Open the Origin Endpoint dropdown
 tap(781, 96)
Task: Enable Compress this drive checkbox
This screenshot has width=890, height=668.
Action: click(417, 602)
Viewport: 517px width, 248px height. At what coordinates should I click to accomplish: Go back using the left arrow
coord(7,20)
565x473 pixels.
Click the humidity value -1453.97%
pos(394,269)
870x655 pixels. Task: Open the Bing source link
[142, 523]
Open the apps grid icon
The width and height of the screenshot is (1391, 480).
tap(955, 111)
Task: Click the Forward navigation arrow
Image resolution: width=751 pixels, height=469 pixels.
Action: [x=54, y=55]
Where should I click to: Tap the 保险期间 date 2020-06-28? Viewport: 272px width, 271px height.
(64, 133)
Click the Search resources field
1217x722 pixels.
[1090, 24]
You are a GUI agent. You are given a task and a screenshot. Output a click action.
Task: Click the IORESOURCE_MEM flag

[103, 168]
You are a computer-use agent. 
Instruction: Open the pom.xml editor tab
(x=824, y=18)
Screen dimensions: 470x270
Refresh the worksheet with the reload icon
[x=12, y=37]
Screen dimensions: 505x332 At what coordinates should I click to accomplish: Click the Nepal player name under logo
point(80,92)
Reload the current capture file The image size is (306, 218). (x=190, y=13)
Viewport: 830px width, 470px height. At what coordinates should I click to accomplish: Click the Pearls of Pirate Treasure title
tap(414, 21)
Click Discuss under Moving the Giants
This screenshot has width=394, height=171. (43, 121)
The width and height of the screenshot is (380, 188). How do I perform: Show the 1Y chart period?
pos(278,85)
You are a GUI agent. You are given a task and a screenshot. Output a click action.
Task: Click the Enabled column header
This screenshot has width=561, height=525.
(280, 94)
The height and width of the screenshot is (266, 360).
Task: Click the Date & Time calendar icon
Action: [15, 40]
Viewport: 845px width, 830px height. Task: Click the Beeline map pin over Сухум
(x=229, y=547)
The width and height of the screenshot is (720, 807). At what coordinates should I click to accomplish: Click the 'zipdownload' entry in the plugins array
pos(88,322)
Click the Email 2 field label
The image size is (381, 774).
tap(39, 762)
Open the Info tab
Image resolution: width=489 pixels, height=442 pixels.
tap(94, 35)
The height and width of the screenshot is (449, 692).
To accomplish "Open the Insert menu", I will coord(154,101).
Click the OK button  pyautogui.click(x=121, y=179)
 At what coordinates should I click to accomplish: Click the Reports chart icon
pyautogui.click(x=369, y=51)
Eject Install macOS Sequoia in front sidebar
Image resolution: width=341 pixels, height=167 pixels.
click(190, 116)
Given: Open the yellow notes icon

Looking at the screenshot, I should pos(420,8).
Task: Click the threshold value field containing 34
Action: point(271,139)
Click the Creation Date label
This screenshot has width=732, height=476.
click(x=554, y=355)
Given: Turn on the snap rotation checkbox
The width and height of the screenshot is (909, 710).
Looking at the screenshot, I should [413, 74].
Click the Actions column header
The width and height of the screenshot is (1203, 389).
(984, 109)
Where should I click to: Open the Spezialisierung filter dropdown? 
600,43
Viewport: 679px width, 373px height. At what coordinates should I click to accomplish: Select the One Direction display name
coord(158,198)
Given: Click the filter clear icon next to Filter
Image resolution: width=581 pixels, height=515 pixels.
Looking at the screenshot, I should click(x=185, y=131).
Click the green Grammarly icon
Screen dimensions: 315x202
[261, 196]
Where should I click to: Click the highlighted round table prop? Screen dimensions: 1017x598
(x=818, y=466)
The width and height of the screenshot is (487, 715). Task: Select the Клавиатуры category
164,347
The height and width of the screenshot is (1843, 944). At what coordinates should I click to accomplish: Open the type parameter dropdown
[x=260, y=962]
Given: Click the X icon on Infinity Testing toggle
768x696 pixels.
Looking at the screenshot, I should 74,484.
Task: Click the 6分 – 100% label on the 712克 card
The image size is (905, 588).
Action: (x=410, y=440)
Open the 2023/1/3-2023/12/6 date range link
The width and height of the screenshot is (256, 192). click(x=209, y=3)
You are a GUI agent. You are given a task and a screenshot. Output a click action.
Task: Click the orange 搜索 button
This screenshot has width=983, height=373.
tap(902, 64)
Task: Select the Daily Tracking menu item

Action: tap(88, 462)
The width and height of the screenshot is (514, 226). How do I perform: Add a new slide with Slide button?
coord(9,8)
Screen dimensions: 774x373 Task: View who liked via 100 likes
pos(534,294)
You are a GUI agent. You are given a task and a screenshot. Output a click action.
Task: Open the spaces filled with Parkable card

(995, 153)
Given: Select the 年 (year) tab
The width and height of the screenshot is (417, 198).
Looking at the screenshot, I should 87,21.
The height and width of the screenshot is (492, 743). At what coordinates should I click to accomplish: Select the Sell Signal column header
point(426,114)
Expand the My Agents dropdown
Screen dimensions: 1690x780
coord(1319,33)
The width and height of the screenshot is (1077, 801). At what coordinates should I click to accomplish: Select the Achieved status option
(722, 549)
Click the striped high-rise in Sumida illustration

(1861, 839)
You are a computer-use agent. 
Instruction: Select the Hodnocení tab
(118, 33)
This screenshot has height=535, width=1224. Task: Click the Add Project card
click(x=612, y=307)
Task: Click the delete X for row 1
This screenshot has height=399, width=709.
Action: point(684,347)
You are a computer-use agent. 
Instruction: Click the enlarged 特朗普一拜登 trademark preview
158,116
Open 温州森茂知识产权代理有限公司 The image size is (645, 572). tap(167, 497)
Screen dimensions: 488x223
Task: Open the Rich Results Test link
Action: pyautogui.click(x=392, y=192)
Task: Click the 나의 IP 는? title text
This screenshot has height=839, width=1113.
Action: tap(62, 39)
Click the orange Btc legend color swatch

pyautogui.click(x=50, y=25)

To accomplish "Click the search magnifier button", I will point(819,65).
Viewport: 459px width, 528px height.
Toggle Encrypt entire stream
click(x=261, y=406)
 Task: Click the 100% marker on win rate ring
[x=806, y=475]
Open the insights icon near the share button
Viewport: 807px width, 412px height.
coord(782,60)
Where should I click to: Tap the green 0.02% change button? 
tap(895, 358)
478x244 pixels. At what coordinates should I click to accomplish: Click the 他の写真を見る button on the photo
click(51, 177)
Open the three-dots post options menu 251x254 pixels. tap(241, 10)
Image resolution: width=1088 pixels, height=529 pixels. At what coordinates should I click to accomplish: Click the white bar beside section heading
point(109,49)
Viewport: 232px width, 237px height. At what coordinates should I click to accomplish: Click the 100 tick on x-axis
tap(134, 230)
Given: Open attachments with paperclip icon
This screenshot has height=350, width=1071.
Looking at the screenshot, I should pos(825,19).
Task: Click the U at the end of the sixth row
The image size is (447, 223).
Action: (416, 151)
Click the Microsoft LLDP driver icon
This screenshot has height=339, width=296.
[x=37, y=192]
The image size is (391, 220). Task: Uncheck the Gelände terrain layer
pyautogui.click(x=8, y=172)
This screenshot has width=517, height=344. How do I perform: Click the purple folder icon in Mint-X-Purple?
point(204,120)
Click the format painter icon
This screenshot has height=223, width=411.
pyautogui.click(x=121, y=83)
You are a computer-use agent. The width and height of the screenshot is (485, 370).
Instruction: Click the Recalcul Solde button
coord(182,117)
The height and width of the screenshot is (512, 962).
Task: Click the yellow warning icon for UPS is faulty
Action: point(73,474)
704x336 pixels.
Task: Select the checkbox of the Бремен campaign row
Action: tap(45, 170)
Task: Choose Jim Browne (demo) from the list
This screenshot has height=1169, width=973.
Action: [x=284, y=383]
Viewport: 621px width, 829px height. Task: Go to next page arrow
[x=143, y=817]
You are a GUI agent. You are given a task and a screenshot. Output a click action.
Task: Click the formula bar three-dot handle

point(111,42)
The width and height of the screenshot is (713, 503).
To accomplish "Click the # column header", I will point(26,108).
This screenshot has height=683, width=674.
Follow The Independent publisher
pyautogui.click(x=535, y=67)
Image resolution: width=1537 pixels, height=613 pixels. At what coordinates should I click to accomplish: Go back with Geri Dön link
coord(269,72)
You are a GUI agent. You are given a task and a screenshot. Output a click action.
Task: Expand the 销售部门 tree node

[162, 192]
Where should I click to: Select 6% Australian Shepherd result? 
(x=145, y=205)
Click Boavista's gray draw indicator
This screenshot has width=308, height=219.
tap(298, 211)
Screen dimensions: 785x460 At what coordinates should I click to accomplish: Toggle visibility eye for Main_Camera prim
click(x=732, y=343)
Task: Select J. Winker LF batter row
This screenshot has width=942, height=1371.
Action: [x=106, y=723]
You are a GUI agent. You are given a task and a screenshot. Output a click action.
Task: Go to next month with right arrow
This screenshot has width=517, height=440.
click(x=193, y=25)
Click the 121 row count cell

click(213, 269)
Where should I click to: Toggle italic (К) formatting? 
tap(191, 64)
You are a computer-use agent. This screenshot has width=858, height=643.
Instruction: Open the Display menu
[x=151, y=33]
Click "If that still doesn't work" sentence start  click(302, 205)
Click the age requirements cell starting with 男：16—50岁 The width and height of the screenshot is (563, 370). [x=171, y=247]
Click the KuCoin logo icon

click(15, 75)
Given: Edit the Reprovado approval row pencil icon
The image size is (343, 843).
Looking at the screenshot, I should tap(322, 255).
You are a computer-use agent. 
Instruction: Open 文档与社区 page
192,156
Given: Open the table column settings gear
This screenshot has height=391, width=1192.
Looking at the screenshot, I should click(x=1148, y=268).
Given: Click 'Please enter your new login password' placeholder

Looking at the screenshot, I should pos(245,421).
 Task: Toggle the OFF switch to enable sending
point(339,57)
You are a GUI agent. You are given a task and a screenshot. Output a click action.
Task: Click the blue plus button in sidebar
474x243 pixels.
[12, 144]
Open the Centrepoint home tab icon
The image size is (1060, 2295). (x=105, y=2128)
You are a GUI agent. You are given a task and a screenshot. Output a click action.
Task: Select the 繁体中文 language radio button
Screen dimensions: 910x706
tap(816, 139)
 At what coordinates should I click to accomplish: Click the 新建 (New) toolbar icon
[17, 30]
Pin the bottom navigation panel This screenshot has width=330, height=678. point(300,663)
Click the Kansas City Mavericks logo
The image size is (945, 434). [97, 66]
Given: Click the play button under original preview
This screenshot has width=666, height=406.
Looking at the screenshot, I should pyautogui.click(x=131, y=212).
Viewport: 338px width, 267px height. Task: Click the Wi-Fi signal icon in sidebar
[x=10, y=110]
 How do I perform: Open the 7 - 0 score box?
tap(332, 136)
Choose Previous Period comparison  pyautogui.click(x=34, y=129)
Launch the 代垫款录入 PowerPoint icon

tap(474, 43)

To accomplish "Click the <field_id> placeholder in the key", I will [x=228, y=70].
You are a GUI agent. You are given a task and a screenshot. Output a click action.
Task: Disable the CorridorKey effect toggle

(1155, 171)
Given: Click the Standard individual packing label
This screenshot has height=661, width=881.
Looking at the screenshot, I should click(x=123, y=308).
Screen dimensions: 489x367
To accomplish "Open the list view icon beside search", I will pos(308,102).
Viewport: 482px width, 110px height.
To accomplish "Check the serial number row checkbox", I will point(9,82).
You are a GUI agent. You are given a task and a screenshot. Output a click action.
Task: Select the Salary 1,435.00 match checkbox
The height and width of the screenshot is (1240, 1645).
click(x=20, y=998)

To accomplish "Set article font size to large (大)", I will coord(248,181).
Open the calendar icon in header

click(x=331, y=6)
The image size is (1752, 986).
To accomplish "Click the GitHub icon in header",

※

→ GOAL OF THE EXERCISE
Go through the records above and, whenever a line includes the word "list", copy it.

→ THE ANSWER
Task: Choose Jim Browne (demo) from the list
To accomplish "Open the list view icon beside search", I will pos(308,102).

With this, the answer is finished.